The bill would offer state money that could be matched by Queen’s or other private sources to support kidney and liver transplants. Lawmakers, fearful that the Transplant Institute of the Pacific at Hawaii Medical Center’s Liliha hospital might close because of HMC’s financial difficulties, were close to an agreement on the bill in April. But the bill was one of dozens of casualties in the brinkmanship between the state House and Senate over tax policy at the end of last session.
The Legislature may act on the transplant center bill shortly after the next session opens in January. Advisers to Gov. Neil Abercrombie said the governor would consider an emergency appropriation.
More than 400 patients in Hawaii are awaiting kidney, liver, pancreas, pediatric kidney and bone marrow transplants. Patients who need immediate transplants are being sent to the mainland for care.
The Transplant Institute of the Pacific was shut down this month as the Hawaii Medical Center, in bankruptcy and unable to secure terms with a buyer, closed its hospitals in Liliha and Ewa.
Queen’s will apply with the United Network for Organ Sharing — a private nonprofit that manages the national transplant system for the federal government — to obtain the certification necessary for an organ transplant center, a process that could take several months.
"In order to save it for Hawaii and prevent families to have to travel for such a long period of time to the mainland, we felt that this was a good investment of state dollars," said state Rep. Ryan Yamane (D, Waipahu-Mililani), chairman of the House Health Committee, who has been working on the legislation with transplant interests for more than a year.

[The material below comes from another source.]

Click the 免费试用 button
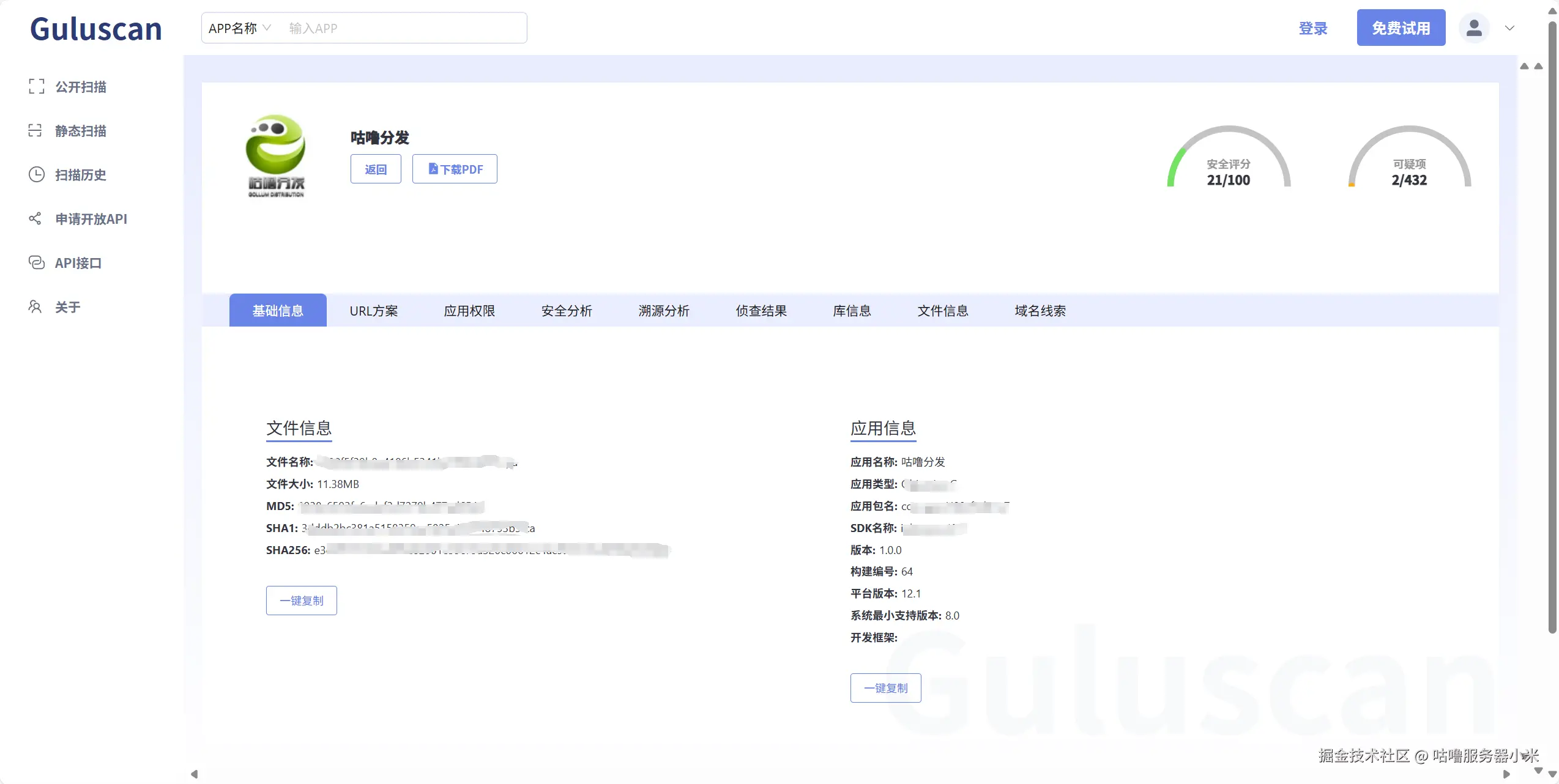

Yamane said lawmakers had planned to offer $1.5 million in state money for a transplant center if private sources matched the state money dollar for dollar, with the understanding that it would take about $3 million to get a facility in operation. He said the details of the legislation would be reviewed when talks between House and Senate negotiators resume next session.

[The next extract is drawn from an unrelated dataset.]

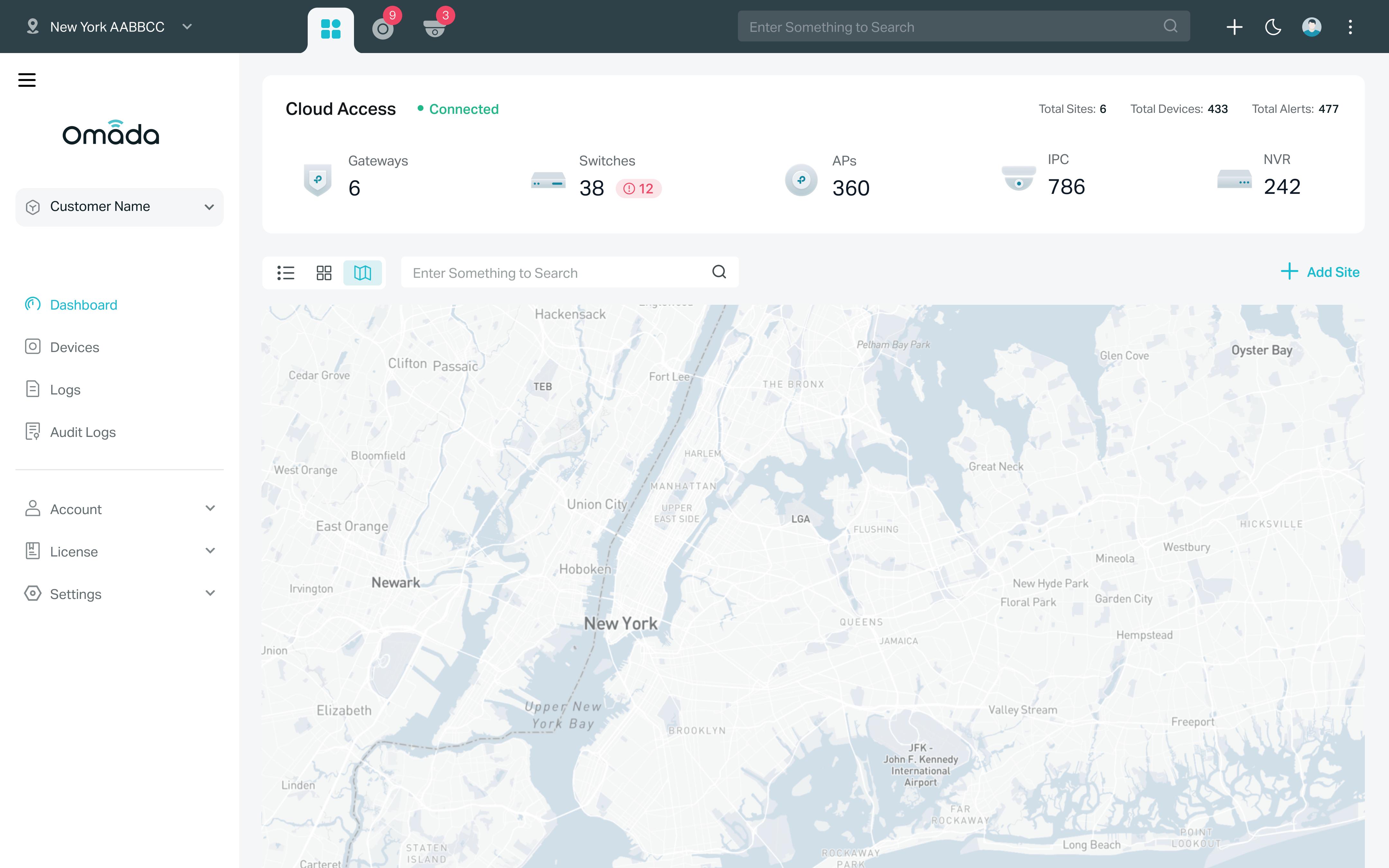Expand the License section

[119, 552]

Queen’s could not immediately estimate the total operating cost of establishing and maintaining a new transplant center, but hospital executives believe, based on the experience at Hawaii Medical Center East in Liliha, that the facility could lead to losses of $7 million to $8 million in the first five years.

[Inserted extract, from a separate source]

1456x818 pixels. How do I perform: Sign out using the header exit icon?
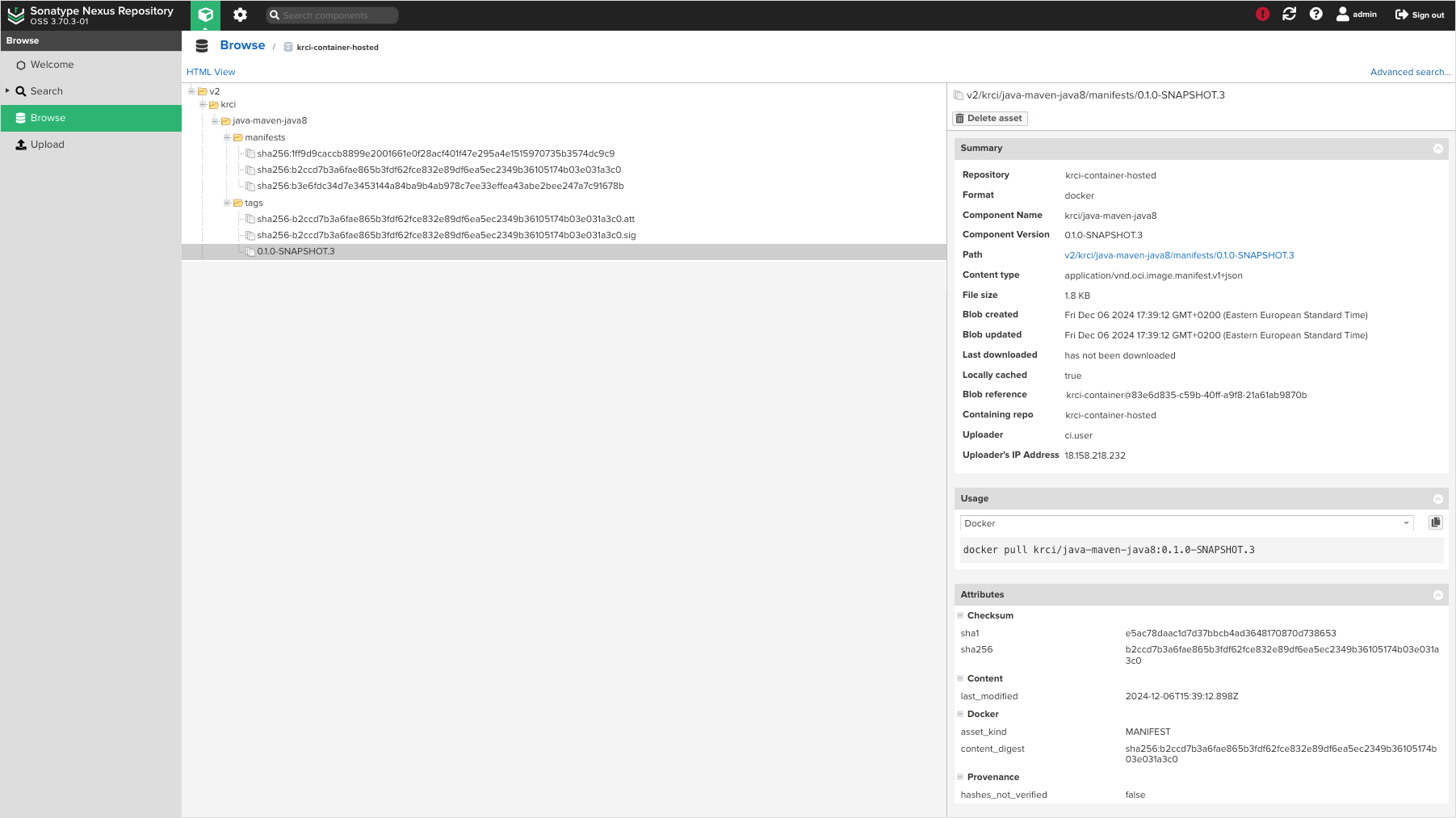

"We are grateful for any financial support we may receive from the state of Hawaii," Art Ushijima, president and chief executive officer at the Queen’s Health Systems, said in an email.
The organ transplantation program, he said, "is a major and unique community asset and the only program of its kind in the state. Without it, hundreds of Hawaii residents will need to seek this service on the mainland."
The National Kidney Foundation of Hawaii and several transplant patients, including then-House Chief Clerk Patricia Mau-Shimizu, asked lawmakers last spring to preserve transplant services in Hawaii.
Mau-Shimizu, who had severe chronic kidney disease and received a transplant at Hawaii Medical Center East in Liliha in 2009, described it as a long and stressful process that can take years from diagnosis to surgery and recovery.
She told lawmakers that patients, who often need their families and support networks to recover, should not have to travel to the mainland.
CJ Leong, a legislative staffer who was Mau-Shimizu’s kidney donor — and has since succeeded her as House chief clerk — told lawmakers she did not know whether she would have gone through with the surgery and the lengthy recovery if she had been required to go to the mainland.
Most patients on the transplant waiting list in Hawaii have kidney disease. In addition to preserving an organ transplant center in the islands, lawmakers also want to sustain a chronic kidney disease management program to stress healthier lifestyles and disease prevention.
Mau-Shimizu’s and Leong’s kidney transplant ordeal was well-known at the state Capitol, a personal example that brought the potential closing of the transplant center closer to home for many lawmakers and staff.
Similar versions of the transplant center bill passed unanimously in the House in March and in the Senate in April. Lawmakers met in conference committee on the bill and scheduled talks on the deadline day in late April to have legislation ready for final votes before the session adjourned in early May.
But House and Senate leaders took negotiations on tax policy to the brink, holding up action on other bills, including several they might have otherwise passed and sent to the governor.
House and Senate leaders are now looking at nine bills — including the transplant center bill — to fast-track in January.
"I’m just really glad that the bill is available to do exactly what it is in the position to do now," said Glen Hayashida, chief executive officer of the National Kidney Foundation of Hawaii.
State Sen. Josh Green (D, Milolii-Waimea), chairman of the Senate Health Committee and an emergency room doctor, said a transplant center is an essential service that Hawaii should not lose for long.
He said it would be disruptive, even disastrous, for patients to have to rely on care on the mainland.
While Green and others wanted to pass the bill last session, he credited House and Senate leaders for making it a priority now.
"Stuff happens in politics," he said, "even things that are not political, like health care."